Начальник аэродрома отдаст мне свои кожаные штаны, я надеваю два пальто, шлем, креплю над моими очками очки-консервы. Каждые сто метров ввысь теряют температуру на один градус, — и там, в высоте двух тысяч метров над землей, я буду в страшном ветре и морозе, в зиме. Мое место — место наблюдателя — открыто всем ветрам. Фотограф стреляет в меня аппаратом в тот момент, когда я влезаю в кожу штанов, завязывая их над пиджаком под мышками. Я лезу в свою кабину. Ремнем я привязываю себя к скамеечке. Я осматриваюсь в новом моем жилище, в том, где я проживу Японию в полете. Тросики хвостового оперения, руля глубины, ответственнейшего рычага управления самолетом, — открыты, идут около моих колен: — я знаю: — если в воздухе я коснусь их, порву их, помну, — машина не управляема, нам останется только камнем лететь вниз. И я соображаю, Что двигаться мне — нельзя: это совсем не то, что барином лететь в Юнкерсе или многоместном Фоккере. Под ногами у меня отверстие, такое, в которое я буду с воздуха видеть то, что будет у меня под ногами. Пилот садится в свою кабину.
Мне говорят, что второй самолет поднимется в воздух следом за нами: когда тот самолет будет около нас и мне махнут рукою, я должен подняться из кабины, чтобы меня было виднее, ибо меня будут фотографировать в воздухе. — Механик разворачивает пропеллер.
Я вижу только голову пилота: черным покойным глазом, птичьим глазом, он взглядывает на меня, спрашивая — готов ли. — Я отвечаю ему улыбкой. Мои собаки стоят кругом, смотрят, вытянув носы.
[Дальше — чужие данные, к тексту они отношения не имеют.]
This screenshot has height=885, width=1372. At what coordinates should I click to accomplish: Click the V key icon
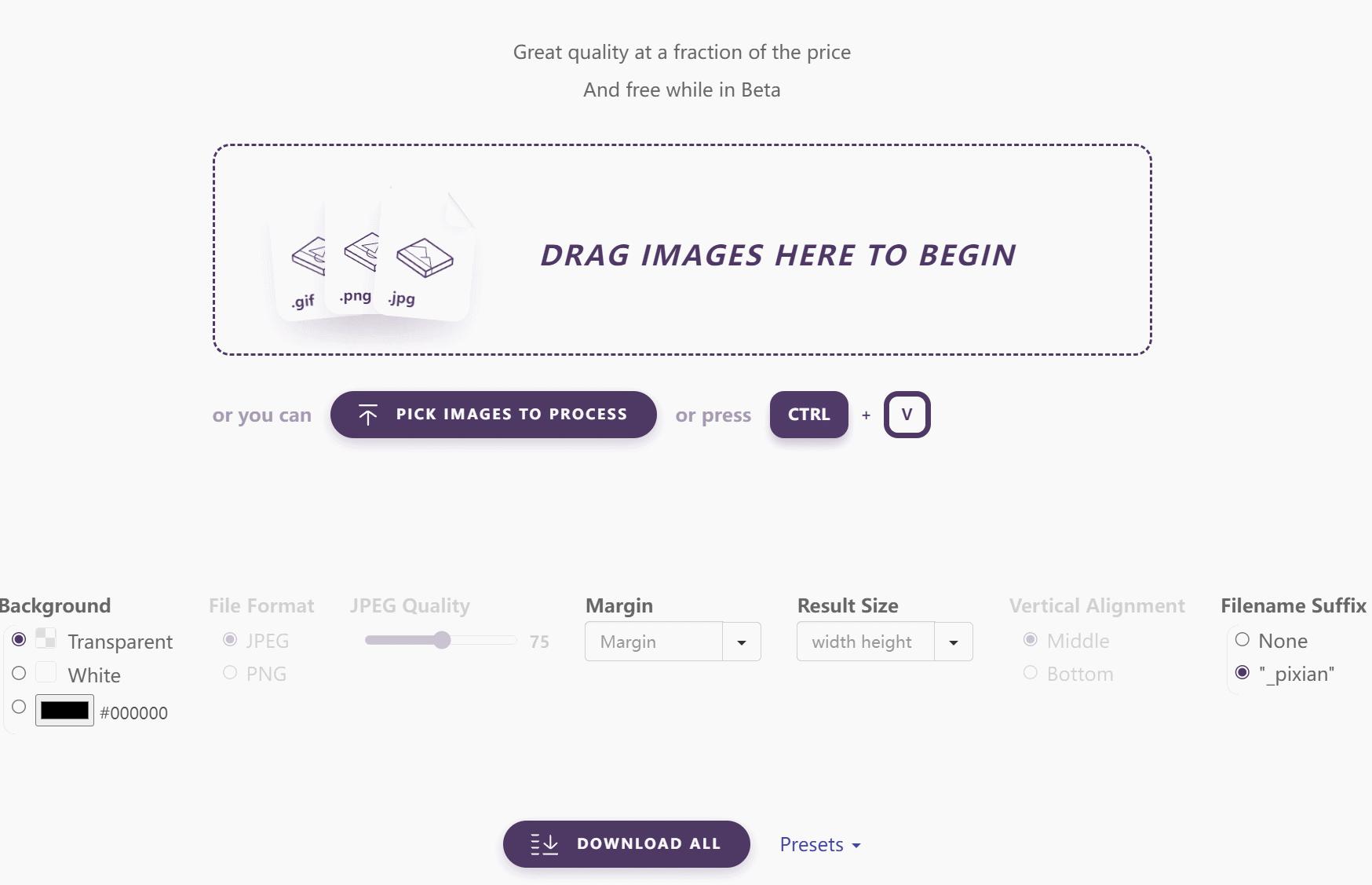(x=907, y=415)
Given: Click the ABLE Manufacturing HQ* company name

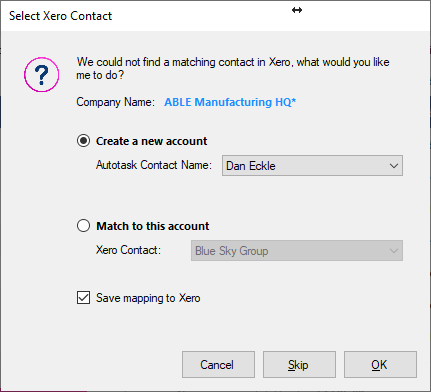Looking at the screenshot, I should pos(230,102).
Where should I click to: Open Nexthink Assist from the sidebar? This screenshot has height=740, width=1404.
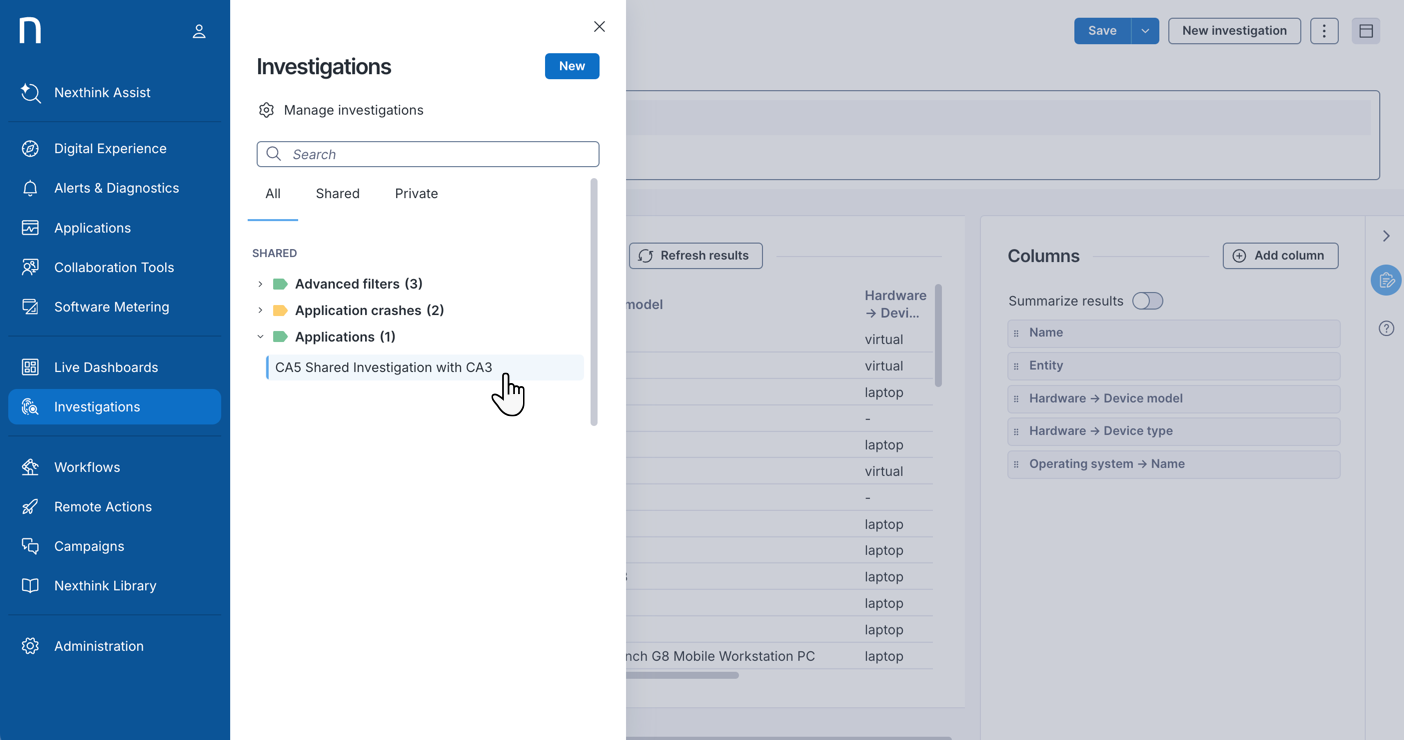pos(102,93)
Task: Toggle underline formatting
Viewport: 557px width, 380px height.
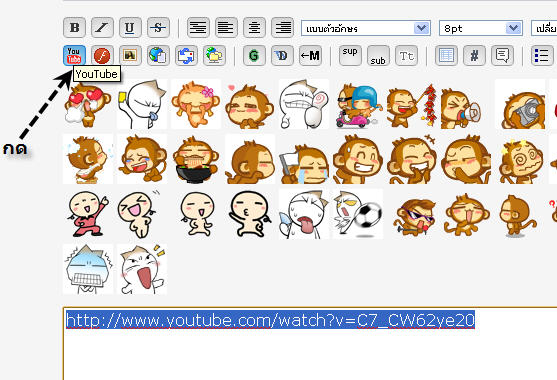Action: [130, 27]
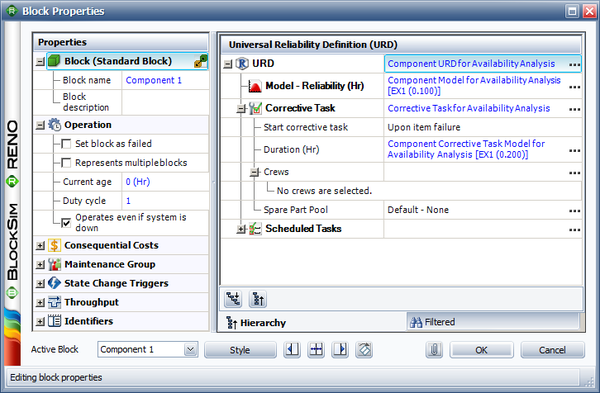The height and width of the screenshot is (393, 600).
Task: Click the ellipsis button for Spare Part Pool
Action: [x=574, y=210]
Мы бежим по аэродрому. Земля рвется из-под нас. И вот земля качнулась под нами. Мы в воздухе. Я вижу, как земля стала на бок, как аэродром поплыл вниз. Пропеллер ревет. Ветер бьет в лицо и плечи. Люди, стремительно уменьшающиеся, машут нам с земли. Мои ину задрали головы и тоже машут руками. Я тоже хочу помахать руками, машу, — и ветер хочет оторвать мою руку. Но вот рядом с нами возникает новый рев, я гляжу: в десяти саженях от нас налево я вижу другой самолет. Мне машут оттуда. Я отдаю честь. И с того самолета стреляют в меня фотографическими пленками. Все это длится несколько секунд, потому что минуты в воздухе равны часам земли: не только потому, что в минуту самолет проходит почти столько же, сколько человек в час пешком, — но и потому, что в стихиях воздуха нервы напряжены сто крат крепче, чем на земле. Мы кланяемся друг другу, — и соседний самолет ласточкой оборачивается назад.
Я один. Я один, потому что за воем пропеллера ничего не слышно. Я один, потому что тому человеку, который сидит впереди меня, даже если бы и мог крикнуть, я ничего не могу сказать, ибо он не знает моего языка, а я не знаю его. Птичий его покойный глаз взглядывает на меня, я улыбаюсь ему. Я один со стихиями. Широчайший простор моря и гор под нами, — и только Фудзи-сан рядом с нами.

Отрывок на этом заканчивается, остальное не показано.